#### [Записанные данные]

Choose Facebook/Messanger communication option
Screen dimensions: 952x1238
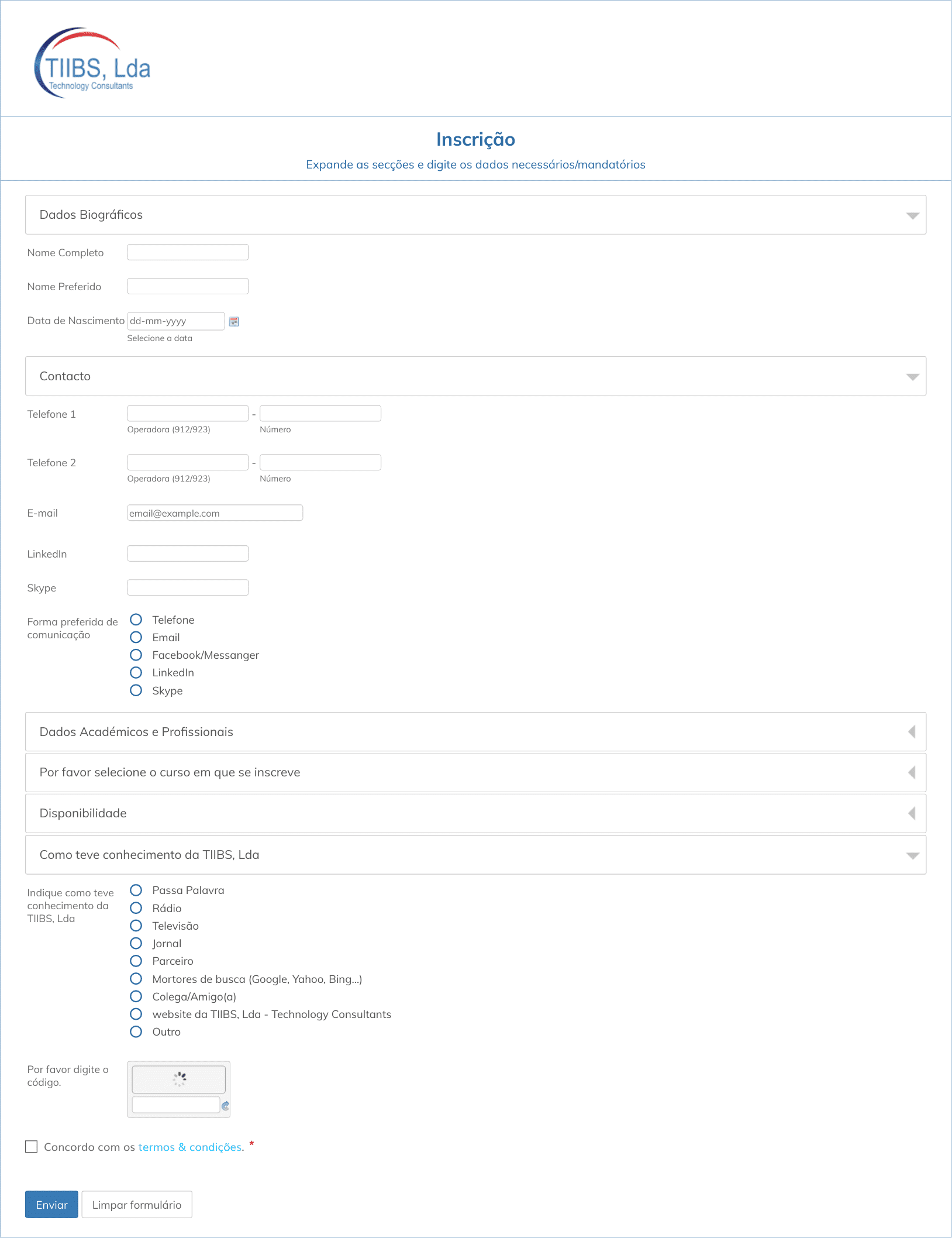[x=136, y=655]
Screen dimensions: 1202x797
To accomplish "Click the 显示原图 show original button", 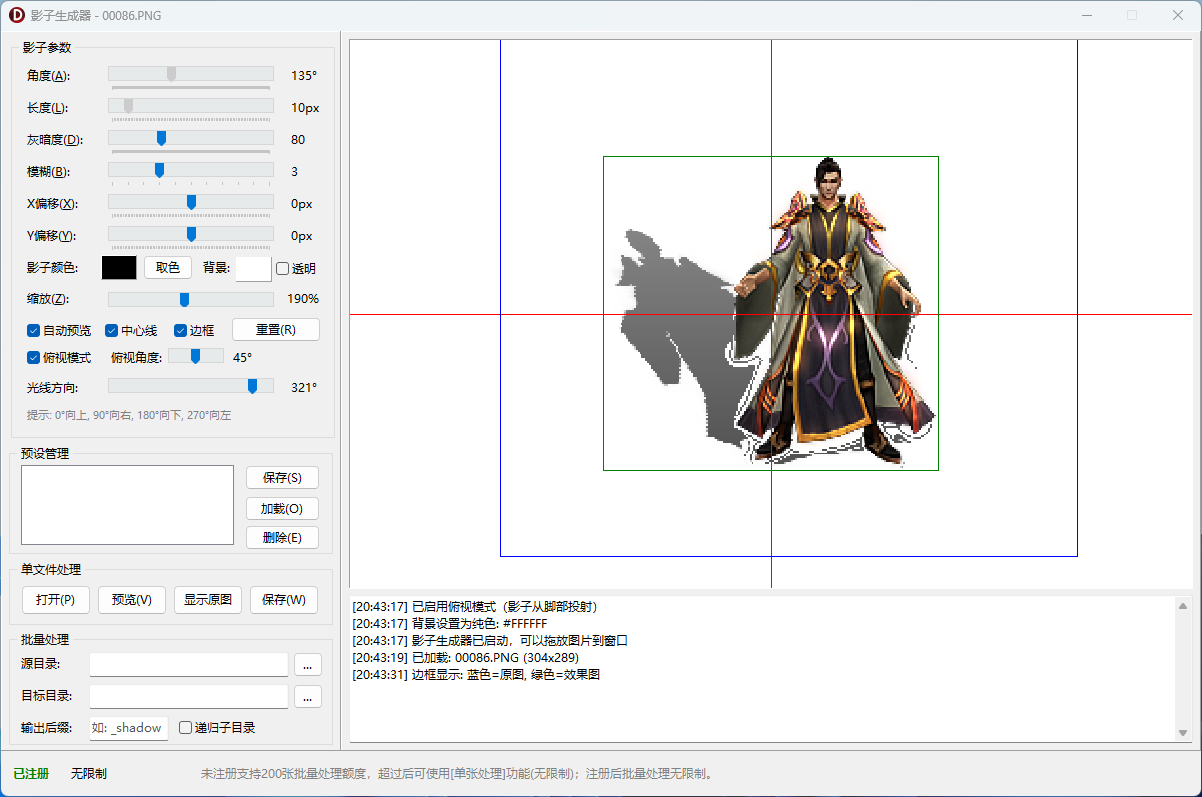I will (208, 600).
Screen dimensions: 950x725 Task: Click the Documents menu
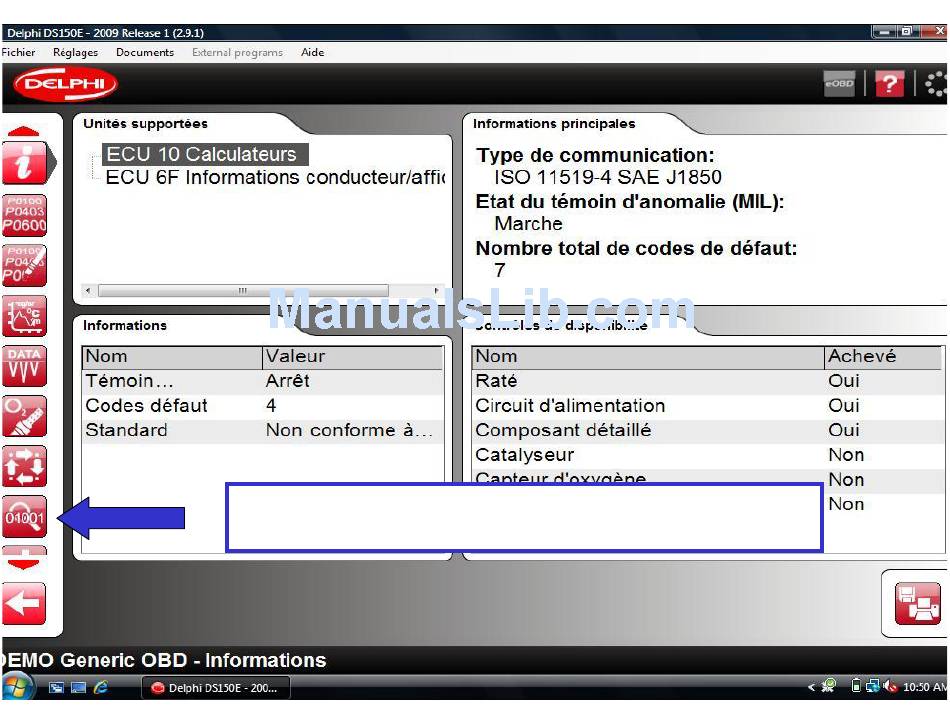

#### [Описание задания]
Подсчитайте строки записей, содержащие слово «dimensions», с учетом регистра. В ответе укажите только число.

#### [Ответ на задание]
3